■ **Text provided**
====
Richard Mithoff said Wednesday that the Astros had contacted the family and they wanted representation as the discussion continues.
For the first time, the child's injuries were detailed.
Mithoff said she had a skull fracture, brain edema and an abnormal result on an EEG scan.
"She had one major seizure as she was leaving the hospital the first time, and she had to be returned. She has had episodes where she appears to be staring off and the family is not sure whether those are seizures or not. That's one of the reasons they'll be retesting and reassessing her in the next several weeks. We don't know what the long term effects could be," Mithoff said.
The family requested their name not be made public.
Mithoff said the ball was estimated to be travelling at 100 mph when it hit the child, according to an expert he consulted.
"That gives you a second and a half to respond," he said.
He noted the girl and her family were sitting in field level seats, directly next to an area on the same level that had protective netting across it to protect spectators. He noted several other ballparks have extended netting across larger areas in response to fan injuries during games.
====
■ **Dataset content**
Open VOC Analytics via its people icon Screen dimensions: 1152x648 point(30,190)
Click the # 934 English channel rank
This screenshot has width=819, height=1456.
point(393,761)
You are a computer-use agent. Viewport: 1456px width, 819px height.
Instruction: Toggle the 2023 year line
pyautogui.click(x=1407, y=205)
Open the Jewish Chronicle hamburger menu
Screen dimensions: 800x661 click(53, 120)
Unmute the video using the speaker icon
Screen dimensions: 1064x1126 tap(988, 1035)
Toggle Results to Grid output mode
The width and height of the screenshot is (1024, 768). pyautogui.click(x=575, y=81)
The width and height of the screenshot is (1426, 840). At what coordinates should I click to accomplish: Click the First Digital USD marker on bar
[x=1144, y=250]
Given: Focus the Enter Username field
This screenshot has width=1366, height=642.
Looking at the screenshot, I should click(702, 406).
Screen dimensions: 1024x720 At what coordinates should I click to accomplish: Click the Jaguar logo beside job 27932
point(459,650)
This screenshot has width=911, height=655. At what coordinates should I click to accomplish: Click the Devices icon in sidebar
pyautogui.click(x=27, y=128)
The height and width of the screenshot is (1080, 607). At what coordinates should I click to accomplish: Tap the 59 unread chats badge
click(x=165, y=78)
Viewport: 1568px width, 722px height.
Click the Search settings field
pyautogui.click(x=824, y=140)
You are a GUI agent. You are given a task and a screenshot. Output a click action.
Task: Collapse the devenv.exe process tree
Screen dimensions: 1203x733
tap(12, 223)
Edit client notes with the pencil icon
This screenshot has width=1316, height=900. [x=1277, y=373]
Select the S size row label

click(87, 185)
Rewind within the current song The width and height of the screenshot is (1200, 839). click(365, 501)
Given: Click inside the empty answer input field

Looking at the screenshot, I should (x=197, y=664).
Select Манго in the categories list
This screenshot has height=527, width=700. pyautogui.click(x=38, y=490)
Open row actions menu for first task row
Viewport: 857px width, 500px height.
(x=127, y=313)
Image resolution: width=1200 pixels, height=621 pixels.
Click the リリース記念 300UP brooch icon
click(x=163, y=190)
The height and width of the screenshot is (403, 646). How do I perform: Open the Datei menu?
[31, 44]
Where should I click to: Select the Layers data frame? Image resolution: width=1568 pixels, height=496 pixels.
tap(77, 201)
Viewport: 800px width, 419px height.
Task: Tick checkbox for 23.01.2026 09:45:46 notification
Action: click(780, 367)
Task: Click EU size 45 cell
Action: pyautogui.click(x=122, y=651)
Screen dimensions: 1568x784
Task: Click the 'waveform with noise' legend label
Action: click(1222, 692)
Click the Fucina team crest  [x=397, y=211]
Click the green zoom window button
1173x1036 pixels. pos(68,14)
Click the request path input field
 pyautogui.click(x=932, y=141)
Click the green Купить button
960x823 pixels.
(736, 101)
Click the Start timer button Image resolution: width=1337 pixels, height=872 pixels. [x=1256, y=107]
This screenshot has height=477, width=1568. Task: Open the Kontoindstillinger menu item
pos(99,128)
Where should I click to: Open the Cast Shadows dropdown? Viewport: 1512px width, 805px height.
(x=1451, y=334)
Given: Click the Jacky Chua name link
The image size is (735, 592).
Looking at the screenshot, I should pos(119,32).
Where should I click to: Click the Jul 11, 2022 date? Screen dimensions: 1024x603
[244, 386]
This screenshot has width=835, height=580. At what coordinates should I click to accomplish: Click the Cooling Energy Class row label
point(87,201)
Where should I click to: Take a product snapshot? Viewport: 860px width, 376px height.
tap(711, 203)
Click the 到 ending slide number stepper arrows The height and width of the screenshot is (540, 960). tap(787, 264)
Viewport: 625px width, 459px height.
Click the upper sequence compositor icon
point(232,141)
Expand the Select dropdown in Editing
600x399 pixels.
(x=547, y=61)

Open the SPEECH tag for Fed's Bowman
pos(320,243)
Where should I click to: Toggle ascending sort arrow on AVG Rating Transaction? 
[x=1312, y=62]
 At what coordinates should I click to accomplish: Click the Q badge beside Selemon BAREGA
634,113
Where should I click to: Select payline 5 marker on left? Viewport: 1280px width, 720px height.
====
■ **Exercise details**
Continue the news article about the girl struck by a ball at an Astros game, starting right after its final sentence.

■ **Task response**
No lawsuit has been filed, Mithoff said.
"I know Jim Crane, and I believe he'll do the right thing," he said.
There is a disclaimer on the back of game tickets that warns fans about the possibility of injuries from foul balls.
"That's a doctrine that's been around for a long time that anticipates part of fan enjoyment is being able to catch a foul ball. Of course, there's a difference between catching a foul ball and shielding yourself from a line drive at 100 miles per hour," Mithoff said.
An Astros spokesperson said the organization had no comment to make at this time.